• Assigned task: Please print the data again exactly as given.

Data excerpts
/---

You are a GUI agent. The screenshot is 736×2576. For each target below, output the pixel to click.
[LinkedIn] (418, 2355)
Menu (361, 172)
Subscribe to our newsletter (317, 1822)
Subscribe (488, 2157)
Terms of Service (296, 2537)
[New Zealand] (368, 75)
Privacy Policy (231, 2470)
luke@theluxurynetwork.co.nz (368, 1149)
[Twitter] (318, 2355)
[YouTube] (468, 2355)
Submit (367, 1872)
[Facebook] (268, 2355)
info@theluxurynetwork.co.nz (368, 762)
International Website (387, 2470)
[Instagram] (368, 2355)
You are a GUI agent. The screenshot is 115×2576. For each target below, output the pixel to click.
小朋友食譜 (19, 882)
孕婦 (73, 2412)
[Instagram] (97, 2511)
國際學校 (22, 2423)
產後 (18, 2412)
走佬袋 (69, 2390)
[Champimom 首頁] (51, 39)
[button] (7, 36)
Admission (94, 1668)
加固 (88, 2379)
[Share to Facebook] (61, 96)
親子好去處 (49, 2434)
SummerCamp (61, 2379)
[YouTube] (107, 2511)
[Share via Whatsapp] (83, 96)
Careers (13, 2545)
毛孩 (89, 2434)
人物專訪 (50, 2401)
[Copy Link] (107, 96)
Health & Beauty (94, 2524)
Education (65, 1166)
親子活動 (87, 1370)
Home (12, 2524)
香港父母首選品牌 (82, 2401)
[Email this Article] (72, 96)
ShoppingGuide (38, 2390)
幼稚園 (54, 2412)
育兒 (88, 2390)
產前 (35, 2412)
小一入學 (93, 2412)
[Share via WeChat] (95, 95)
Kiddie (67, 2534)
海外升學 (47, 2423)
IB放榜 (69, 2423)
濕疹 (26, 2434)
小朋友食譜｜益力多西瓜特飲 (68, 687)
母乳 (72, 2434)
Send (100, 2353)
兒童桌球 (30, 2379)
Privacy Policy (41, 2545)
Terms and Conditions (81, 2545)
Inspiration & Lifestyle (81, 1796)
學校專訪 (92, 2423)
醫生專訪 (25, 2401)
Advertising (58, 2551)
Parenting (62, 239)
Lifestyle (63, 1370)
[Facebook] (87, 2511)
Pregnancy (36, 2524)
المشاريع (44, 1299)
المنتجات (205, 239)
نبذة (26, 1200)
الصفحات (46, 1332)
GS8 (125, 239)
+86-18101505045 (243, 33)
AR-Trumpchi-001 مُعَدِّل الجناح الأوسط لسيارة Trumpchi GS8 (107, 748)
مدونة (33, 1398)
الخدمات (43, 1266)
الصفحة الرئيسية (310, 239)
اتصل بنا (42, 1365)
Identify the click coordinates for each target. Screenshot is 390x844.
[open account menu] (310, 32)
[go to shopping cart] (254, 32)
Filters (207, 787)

\---

• Problem solution:
You are a GUI agent. The screenshot is 736×2576. For each target below, output the pixel to click.
[LinkedIn] (418, 2355)
Menu (361, 172)
Subscribe to our newsletter (317, 1822)
Subscribe (488, 2157)
Terms of Service (296, 2537)
[New Zealand] (368, 75)
Privacy Policy (231, 2470)
luke@theluxurynetwork.co.nz (368, 1149)
[Twitter] (318, 2355)
[YouTube] (468, 2355)
Submit (367, 1872)
[Facebook] (268, 2355)
info@theluxurynetwork.co.nz (368, 762)
International Website (387, 2470)
[Instagram] (368, 2355)
You are a GUI agent. The screenshot is 115×2576. For each target below, output the pixel to click.
小朋友食譜 (19, 882)
孕婦 (73, 2412)
[Instagram] (97, 2511)
國際學校 (22, 2423)
產後 (18, 2412)
走佬袋 (69, 2390)
[Champimom 首頁] (51, 39)
[button] (7, 36)
Admission (94, 1668)
加固 (88, 2379)
[Share to Facebook] (61, 96)
親子好去處 (49, 2434)
SummerCamp (61, 2379)
[YouTube] (107, 2511)
[Share via Whatsapp] (83, 96)
Careers (13, 2545)
毛孩 (89, 2434)
人物專訪 (50, 2401)
[Copy Link] (107, 96)
Health & Beauty (94, 2524)
Education (65, 1166)
親子活動 (87, 1370)
Home (12, 2524)
香港父母首選品牌 (82, 2401)
[Email this Article] (72, 96)
ShoppingGuide (38, 2390)
幼稚園 (54, 2412)
育兒 (88, 2390)
產前 (35, 2412)
小一入學 (93, 2412)
[Share via WeChat] (95, 95)
Kiddie (67, 2534)
海外升學 (47, 2423)
IB放榜 (69, 2423)
濕疹 (26, 2434)
小朋友食譜｜益力多西瓜特飲 (68, 687)
母乳 (72, 2434)
Send (100, 2353)
兒童桌球 (30, 2379)
Privacy Policy (41, 2545)
Terms and Conditions (81, 2545)
Inspiration & Lifestyle (81, 1796)
學校專訪 (92, 2423)
醫生專訪 (25, 2401)
Advertising (58, 2551)
Parenting (62, 239)
Lifestyle (63, 1370)
[Facebook] (87, 2511)
Pregnancy (36, 2524)
المشاريع (44, 1299)
المنتجات (205, 239)
نبذة (26, 1200)
الصفحات (46, 1332)
GS8 (125, 239)
+86-18101505045 (243, 33)
AR-Trumpchi-001 مُعَدِّل الجناح الأوسط لسيارة Trumpchi GS8 (107, 748)
مدونة (33, 1398)
الخدمات (43, 1266)
الصفحة الرئيسية (310, 239)
اتصل بنا (42, 1365)
Identify the click coordinates for each target. Screenshot is 390x844.
[open account menu] (310, 32)
[go to shopping cart] (254, 32)
Filters (207, 787)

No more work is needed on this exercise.